#### Instructions to follow:
Set out exactly every line of the entries below, starting at the line that holds "Instruction: Click the edit" and stopping after the line that holds "Toggle the sidebar".

#### Saved data entries:
________________________________________

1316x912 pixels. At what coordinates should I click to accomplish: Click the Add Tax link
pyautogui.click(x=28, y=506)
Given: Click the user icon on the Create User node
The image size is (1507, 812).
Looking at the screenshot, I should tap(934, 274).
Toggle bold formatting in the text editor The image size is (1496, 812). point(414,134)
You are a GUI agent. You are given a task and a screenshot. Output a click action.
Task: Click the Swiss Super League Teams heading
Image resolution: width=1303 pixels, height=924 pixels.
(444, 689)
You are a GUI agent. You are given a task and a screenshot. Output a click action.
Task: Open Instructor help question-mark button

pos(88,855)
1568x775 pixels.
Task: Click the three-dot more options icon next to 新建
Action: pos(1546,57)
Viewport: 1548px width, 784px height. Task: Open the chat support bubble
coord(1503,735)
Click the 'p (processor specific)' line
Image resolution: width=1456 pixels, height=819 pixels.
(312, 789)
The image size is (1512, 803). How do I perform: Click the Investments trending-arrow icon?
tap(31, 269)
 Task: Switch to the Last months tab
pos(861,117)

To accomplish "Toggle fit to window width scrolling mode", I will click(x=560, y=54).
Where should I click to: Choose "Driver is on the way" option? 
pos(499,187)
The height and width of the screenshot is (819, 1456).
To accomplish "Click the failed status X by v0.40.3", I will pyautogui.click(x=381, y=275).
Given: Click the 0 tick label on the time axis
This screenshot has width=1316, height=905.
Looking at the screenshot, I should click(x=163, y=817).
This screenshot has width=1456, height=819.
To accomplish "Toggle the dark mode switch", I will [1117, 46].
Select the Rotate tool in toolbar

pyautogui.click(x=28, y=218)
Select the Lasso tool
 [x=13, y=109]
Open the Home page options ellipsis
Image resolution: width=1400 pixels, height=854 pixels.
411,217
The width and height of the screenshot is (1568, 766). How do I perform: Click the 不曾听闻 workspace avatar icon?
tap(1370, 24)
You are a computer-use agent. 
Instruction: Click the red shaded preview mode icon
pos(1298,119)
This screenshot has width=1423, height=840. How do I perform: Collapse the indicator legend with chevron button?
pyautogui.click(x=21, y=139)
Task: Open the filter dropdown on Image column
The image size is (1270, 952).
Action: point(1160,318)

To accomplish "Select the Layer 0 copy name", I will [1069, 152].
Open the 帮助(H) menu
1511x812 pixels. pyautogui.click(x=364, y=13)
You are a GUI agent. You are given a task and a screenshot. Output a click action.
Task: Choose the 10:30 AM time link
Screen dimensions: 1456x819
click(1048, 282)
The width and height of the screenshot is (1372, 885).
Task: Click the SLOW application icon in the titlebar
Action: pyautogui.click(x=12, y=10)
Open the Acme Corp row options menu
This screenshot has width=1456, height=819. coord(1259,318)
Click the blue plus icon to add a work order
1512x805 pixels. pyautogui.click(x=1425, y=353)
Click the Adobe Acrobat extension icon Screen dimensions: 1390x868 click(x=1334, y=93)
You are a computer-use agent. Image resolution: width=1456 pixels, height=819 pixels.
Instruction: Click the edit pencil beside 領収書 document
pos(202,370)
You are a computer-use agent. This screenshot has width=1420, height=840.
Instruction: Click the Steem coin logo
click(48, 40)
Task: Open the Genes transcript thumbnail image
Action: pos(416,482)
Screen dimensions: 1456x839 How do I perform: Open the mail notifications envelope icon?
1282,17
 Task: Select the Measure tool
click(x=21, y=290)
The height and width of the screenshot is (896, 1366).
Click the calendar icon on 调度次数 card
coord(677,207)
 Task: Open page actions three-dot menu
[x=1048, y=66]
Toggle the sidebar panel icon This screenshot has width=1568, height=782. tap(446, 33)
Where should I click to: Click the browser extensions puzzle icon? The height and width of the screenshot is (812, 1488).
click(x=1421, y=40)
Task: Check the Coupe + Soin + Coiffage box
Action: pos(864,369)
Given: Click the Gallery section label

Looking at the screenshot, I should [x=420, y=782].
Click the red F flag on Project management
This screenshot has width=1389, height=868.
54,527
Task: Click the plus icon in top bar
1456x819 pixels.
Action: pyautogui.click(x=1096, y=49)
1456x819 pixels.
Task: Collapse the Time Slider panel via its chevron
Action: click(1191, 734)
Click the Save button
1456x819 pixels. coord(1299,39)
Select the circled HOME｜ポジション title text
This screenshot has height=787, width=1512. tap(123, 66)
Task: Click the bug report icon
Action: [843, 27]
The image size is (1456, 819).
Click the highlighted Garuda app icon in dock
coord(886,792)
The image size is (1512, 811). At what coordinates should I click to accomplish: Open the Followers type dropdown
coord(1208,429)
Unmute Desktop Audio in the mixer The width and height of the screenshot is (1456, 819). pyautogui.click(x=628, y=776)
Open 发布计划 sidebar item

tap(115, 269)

________________________________________

#### Solution for this task:
Instruction: Click the edit pencil beside 領収書 document
pos(202,370)
You are a computer-use agent. This screenshot has width=1420, height=840.
Instruction: Click the Steem coin logo
click(48, 40)
Task: Open the Genes transcript thumbnail image
Action: pos(416,482)
Screen dimensions: 1456x839 How do I perform: Open the mail notifications envelope icon?
1282,17
 Task: Select the Measure tool
click(x=21, y=290)
The height and width of the screenshot is (896, 1366).
Click the calendar icon on 调度次数 card
coord(677,207)
 Task: Open page actions three-dot menu
[x=1048, y=66]
Toggle the sidebar panel icon This screenshot has width=1568, height=782. tap(446, 33)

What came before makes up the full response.